World Watches in Silence as Burma’s Junta Slaughters Civilians with Bombs and Brutality

The World’s Shameful Silence as Burma’s Military Targets Children, Schools, and Earthquake Survivors

While global powers posture with condemnation, Burma’s ruling military junta is waging a brutal, unchecked war on its own people—slaughtering children, bombing weddings, and turning natural disaster zones into battlegrounds. In just the last two months, the junta bombed a school, killing 22 children and two teachers; launched a deadly airstrike on a peaceful wedding; and targeted civilians already displaced by the catastrophic March 28 earthquake.

On May 12, the Myanmar junta’s air force turned a school in Oe Htein Kwin village, Sagaing Region, into a graveyard. The bombing killed 24 civilians, including 22 children, and injured over 100 more. Witnesses described classrooms drenched in blood and children’s bodies torn apart by explosives. It was one of the worst single attacks on children in recent history—yet it barely registered on the global stage.

Just days later, an airstrike in Kyaukkyi Township struck a wedding reception, killing 10 civilians, including the bride, and wounding over 20 more. There had been no recent fighting in the area, and no military targets were present. Two children were confirmed dead. The strike occurred in Karen National Union (KNU) territory, signaling a clear attempt to crush resistance through terror, not combat.

A Pattern of Terror, Not a War

These atrocities are not isolated incidents. They are part of a deliberate and escalating strategy by the junta since its 2021 coup. According to the Assistance Association for Political Prisoners (AAPP), over 6,700 civilians have been killed, and 29,000 others—including more than 600 children—arrested. Civilian casualties from junta-led attacks skyrocketed by 857% between 2021 and 2024.

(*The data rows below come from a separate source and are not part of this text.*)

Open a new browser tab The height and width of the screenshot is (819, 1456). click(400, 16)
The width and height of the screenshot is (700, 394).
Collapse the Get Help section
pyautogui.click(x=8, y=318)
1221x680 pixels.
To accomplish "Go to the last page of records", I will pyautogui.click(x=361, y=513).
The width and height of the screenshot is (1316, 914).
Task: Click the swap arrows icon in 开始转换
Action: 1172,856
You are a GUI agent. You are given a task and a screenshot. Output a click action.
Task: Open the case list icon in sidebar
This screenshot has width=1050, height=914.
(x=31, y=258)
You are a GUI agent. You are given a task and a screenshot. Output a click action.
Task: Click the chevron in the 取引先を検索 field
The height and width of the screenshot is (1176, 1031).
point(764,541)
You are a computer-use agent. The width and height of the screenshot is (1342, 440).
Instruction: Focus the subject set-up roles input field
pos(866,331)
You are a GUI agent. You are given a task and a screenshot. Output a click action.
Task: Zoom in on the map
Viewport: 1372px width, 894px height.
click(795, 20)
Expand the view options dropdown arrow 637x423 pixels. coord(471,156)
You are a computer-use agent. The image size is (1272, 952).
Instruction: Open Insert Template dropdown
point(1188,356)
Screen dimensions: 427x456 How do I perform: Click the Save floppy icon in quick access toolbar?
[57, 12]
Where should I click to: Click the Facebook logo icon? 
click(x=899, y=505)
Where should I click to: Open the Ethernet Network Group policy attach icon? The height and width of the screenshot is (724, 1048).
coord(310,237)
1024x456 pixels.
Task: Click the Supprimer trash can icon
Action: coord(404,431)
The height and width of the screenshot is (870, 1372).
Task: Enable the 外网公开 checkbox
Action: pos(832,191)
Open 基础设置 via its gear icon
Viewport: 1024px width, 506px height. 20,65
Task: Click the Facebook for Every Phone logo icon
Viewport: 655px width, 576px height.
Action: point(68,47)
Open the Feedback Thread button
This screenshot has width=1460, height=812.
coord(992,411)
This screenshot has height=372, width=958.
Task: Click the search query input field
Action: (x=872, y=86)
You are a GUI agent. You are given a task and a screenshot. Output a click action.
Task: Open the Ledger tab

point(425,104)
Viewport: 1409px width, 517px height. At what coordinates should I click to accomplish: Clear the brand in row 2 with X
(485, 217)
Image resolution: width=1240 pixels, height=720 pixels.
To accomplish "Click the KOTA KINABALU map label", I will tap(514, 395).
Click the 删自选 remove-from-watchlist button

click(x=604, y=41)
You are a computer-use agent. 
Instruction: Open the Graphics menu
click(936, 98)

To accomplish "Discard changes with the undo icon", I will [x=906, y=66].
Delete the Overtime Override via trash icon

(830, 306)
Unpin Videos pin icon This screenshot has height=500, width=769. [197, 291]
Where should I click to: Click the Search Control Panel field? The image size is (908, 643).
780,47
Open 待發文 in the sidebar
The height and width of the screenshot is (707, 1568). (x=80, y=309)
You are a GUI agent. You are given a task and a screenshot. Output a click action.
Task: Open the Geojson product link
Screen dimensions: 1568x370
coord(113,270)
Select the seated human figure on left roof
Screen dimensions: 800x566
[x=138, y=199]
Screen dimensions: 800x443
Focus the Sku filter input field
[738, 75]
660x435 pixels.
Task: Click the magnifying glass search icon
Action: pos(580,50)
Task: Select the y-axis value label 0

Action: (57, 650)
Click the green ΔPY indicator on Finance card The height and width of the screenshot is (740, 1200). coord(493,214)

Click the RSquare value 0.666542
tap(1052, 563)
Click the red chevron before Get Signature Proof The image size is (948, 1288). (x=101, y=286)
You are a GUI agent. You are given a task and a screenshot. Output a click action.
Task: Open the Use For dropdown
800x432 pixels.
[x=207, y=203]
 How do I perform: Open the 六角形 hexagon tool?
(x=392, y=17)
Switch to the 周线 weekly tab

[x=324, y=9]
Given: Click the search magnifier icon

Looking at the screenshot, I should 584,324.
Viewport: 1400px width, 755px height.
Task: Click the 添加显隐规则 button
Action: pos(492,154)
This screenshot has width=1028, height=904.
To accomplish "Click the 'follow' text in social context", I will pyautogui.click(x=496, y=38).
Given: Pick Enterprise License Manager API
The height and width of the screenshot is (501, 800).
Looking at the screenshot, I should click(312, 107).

The junta is responsible for 95% of civilian deaths in 2025, with more than 100 children already killed or wounded this year alone. Attacks on schools are now routine—151 student and teacher casualties were recorded from school bombings in 2024. Even displaced earthquake survivors in makeshift shelters are being bombed.

Sagaing remains the epicenter of this horror, with 247 child casualties since the coup, mainly from airstrikes and shelling.

Resistance Grows, But Aid Shrinks

The resistance now includes not just ethnic armed groups but also city dwellers, professionals, and students. Doctors have left clinics to treat the wounded in jungle hideouts. Engineers have become weapons makers. Burmese across the globe are funneling what little they have into medicine, drone jammers, and communications gear—only to see such lifesaving supplies seized at borders or blocked by foreign governments.

Meanwhile, China and Russia continue to arm the junta with jets, bombs, and poison gas, despite international sanctions. These weapons are used not against enemy combatants, but against villages, schools, and refugee camps.

In Shan State, 26 airstrikes in May killed and maimed civilians. In Karen State, schools and clinics have been hit. In Daw Hpa Hkoh, a school principal was wounded in a targeted strike. These regions have seen no significant combat activity, only a military seeking to terrorize unarmed civilians.

Global Institutions Have Failed Burma

The UN, ASEAN, and the broader international community have proven completely ineffective. Despite public statements condemning the junta, no serious action has followed. Humanitarian corridors remain blocked. Jet fuel continues flowing. And foreign aid—when it’s allowed at all—goes only to junta-controlled zones, leaving pro-democracy regions to starve.

After the March 28 earthquake, the junta used the disaster to tighten its grip, blocking foreign workers and limiting relief access. Instead of standing firm, world leaders let the opportunity slip.

A War on Civilians, Not Rebels

The junta claims it is fighting “terrorism,” but its actions speak otherwise. Children, teachers, brides, and families are the real targets. The airstrikes are not mistakes—they are calculated acts of state terror designed to crush hope, resistance, and the future of Burma.

This is not a civil war. It is a war on the Burmese people, and the world is complicit in its silence.

Every new school bombing, every child torn apart by an airstrike, is another indictment of a global order that values statements over action, and diplomacy over decency. The time for condemnation has passed. Only action can stop the slaughter.